A handful of U.S. offshore wind projects could benefit from a proposed extension of federal tax incentives approved by a Senate committee last week. If enacted into law, the bill endorsed by the U.S. Senate Committee on Finance could give a boost to projects capable of beginning construction before the end of 2013. This could widen these projects’ lead over other projects on the drawing board.
In a bipartisan 19-5 vote on August 2, the Senate Finance Committee approved the Family and Business Tax Cut Certainty Act. Overall, this bill would extend more than $205 billion in tax cuts across fields from personal income tax to energy-related businesses. The largest tax cut extension would increase the amount of personal income exempt from the Alternative Minimum Tax for two years; this AMT relief is projected to cost $132.2 billion.

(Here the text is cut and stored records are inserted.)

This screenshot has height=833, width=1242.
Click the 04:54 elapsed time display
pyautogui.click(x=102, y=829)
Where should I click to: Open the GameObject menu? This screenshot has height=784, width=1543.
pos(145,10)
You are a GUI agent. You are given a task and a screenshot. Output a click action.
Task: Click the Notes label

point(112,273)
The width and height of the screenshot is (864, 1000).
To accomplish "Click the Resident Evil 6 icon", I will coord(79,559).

The bill also includes a $17.5 billion package of energy-related tax credits and incentives. Of these, the largest segment relates to extensions and modifications of incentives for the production of renewable electricity and the development of renewable power projects. Under Section 45 of the Internal Revenue Code, taxpayers can claim a credit for every kilowatt-hour they produce from eligible facilities placed in service before a statutory deadline. For onshore and offshore wind projects, this production tax credit (PTC) amounts to 2.2 cents per kWh, and lasts for up to a decade. Current law requires wind projects to be placed in service by the end of 2012 to qualify for the PTC.

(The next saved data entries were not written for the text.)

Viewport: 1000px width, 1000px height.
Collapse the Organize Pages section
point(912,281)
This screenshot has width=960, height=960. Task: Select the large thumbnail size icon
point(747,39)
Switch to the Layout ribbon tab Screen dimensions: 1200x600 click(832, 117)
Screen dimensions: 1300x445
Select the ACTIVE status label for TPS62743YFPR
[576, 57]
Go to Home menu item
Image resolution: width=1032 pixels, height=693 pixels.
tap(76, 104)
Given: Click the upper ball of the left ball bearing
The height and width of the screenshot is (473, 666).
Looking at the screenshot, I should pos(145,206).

The bill endorsed by the Senate committee would extend the wind PTC through 2013. More helpfully, the bill would shift the threshold for qualifying for the credit from being placed-in-service to beginning construction. This is especially significant for projects with a long construction timeline as is typical for offshore wind: developers could qualify for the incentive by commencing construction activity before the end of 2013, even if the projects do not begin producing power until a later date. (Despite locking in their eligibility by beginning construction before 2013, a project owner will only be able to claim the production tax credit once the project begins producing power.) The Senate committee estimates that this extension of the PTC will have a net of cost $12.1 billion over ten years, depending on how many eligible projects begin construction before the end of 2013, and on how much power such projects ultimately produce over the next decade.
The bill also extends the investment tax credit, or ITC, available in lieu of the PTC. Current law allows developers of certain renewable electricity generation facilities to take an investment tax credit in the year that the facility is placed-in-service. The ITC is equal to 30% of the developer’s eligible investment in the facilities.